**How to complete this task**
All lines in the entries below that hold "cell" make up the answer.

**The data**
=== Begin Enclosure ===
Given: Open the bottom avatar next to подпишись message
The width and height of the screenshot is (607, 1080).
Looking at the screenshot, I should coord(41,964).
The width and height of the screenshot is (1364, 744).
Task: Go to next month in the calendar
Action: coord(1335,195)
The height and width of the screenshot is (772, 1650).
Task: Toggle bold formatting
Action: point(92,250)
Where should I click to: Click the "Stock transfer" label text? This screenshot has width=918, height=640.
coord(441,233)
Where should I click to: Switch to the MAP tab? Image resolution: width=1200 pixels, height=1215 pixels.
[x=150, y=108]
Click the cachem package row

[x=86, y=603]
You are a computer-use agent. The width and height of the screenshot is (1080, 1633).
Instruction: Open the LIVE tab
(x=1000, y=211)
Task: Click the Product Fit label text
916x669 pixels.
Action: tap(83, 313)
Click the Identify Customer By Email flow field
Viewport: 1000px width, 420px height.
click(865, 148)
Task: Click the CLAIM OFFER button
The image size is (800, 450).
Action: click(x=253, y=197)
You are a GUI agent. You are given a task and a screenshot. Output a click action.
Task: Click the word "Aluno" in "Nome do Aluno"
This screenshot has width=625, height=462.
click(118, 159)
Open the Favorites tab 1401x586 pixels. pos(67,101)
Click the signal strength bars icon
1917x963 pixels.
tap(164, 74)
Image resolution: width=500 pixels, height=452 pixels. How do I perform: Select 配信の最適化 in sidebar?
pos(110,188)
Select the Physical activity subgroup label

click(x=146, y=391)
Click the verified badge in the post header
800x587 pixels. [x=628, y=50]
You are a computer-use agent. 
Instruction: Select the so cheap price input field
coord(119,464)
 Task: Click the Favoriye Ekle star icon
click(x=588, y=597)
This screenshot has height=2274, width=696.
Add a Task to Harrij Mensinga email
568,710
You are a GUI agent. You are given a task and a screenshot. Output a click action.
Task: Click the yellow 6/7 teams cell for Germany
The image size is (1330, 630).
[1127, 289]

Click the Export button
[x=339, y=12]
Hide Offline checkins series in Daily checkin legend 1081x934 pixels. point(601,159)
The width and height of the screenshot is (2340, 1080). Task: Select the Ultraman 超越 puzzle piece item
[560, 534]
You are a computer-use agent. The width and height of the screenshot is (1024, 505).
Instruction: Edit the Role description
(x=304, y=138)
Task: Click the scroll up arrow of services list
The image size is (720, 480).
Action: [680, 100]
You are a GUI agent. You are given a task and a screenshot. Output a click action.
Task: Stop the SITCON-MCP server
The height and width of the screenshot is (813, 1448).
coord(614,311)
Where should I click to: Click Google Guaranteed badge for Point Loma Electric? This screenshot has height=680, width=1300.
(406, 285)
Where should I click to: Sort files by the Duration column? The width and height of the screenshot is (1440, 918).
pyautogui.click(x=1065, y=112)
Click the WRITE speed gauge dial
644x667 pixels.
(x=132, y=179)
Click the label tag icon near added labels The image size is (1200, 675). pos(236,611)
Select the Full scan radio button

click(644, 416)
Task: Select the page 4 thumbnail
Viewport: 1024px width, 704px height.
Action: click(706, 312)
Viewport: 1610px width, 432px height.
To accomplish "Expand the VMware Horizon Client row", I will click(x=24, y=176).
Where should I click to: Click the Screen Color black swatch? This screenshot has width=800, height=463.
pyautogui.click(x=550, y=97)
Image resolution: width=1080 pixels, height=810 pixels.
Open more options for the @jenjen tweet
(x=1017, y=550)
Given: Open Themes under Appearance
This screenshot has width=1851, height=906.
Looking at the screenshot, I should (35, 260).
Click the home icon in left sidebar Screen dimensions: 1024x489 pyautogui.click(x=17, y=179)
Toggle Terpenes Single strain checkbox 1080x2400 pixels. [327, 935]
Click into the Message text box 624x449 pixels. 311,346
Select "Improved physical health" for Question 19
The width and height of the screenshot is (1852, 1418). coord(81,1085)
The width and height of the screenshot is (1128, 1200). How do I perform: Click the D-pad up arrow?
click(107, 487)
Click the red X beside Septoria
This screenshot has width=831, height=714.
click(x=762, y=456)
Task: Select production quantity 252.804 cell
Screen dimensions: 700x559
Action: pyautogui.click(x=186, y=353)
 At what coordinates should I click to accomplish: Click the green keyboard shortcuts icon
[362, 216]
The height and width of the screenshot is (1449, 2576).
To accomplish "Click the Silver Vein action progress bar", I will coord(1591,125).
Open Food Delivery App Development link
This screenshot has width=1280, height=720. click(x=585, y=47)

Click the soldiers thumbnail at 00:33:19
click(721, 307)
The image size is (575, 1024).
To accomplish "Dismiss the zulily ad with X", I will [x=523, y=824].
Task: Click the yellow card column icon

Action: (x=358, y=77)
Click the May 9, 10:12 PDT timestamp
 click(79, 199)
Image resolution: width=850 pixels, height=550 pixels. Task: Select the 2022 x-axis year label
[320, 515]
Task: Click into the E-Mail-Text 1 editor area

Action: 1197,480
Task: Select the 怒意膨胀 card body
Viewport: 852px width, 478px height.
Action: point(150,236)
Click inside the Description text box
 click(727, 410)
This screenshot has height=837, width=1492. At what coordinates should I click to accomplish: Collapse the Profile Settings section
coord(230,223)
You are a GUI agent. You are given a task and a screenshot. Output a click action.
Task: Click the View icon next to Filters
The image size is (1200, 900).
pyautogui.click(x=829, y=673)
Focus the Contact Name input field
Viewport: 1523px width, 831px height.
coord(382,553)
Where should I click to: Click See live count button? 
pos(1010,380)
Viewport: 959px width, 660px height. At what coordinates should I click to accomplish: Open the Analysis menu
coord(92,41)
=== End Enclosure ===
**The completed task**
Task: Click the yellow 6/7 teams cell for Germany
Task: Select production quantity 252.804 cell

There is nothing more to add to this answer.